だが白雪は倒れるどころか、よろけもしねぇでシッカリと立っている。
さすがだな、鍛え方が違う。
『私こそゴメンナサイ! 痛くなかったですか?』
慌てた顔で俺を視る白雪は…………今日も綺麗じゃねぇか、
滑らかな琥珀の肌、ブラックダイヤの輝く瞳、オニキスの短い髪に、ルビーの唇、そして鍛え抜かれた霊体は芸術家が手掛けた鎧のようで…………目が奪われる、
『あの、大丈夫ですか……?』
ああ……いかん、なにか言わねぇとオカシなヤツだと思われる、
言え、言うんだ、『大丈夫、心配ない』たったコレだけ言えばいい、
言ったらあとはさりげなく、ココから去ってオシマイだ、
白雪はヒトの姿の俺に気付いちゃいねぇ、
バレたらきっとうるさく言われる、
許可無しの再構築に怒り狂うに決まってる、
身バレは避けてぇ、絶対避けてぇ、
なのに、なんだって動けねぇ、なんで…………ああ、わかった、
『本当に大丈夫?』
いつもより近いんだ、
パンダの俺なら面と向かって目が合ったって、身長差で十数メートル離れてる、
だが今の俺はヒトの姿で、身長は縮みまくって2メートルだ、
ちょうど白雪と同じくらい、
こんなに近くで目が合うのは初めてだから、それで、俺は、ガラにもなく動揺して____
『あんまり……大丈夫じゃなさそうね、ちょっと失礼…………やだ! あなた霊体が熱いじゃない! これは大変だわ……黄泉の国で体調不良はあり得ない。

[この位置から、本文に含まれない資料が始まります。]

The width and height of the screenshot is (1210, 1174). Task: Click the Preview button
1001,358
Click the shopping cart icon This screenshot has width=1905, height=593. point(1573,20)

なのに熱があるなんて、霊体のどこかにバグが出た証拠だわ……!』
あ、ヤベェ。
黙ったまんまで不審に思った白雪が、俺の額に手をあててオーバーヒートに気付きやがった……が、大丈夫だ、心配ねぇ。
これは一時の熱暴走でバグとかそんなじゃねぇからよ。
『待て、心配すんな。これは感情の昂りの影響で、』
なんで昂ったかは聞くんじゃねぇぞ、なんて思いつつ、落ち着くように言おうとしたのに遅かった。
『再び失礼! ふんぬぅぅぅぅぅっ!!!』
白雪は腰を落として俺の霊体に手を回し、そのまま肩に担ぎやがった!
ばっ! おまえ! 何する気だ!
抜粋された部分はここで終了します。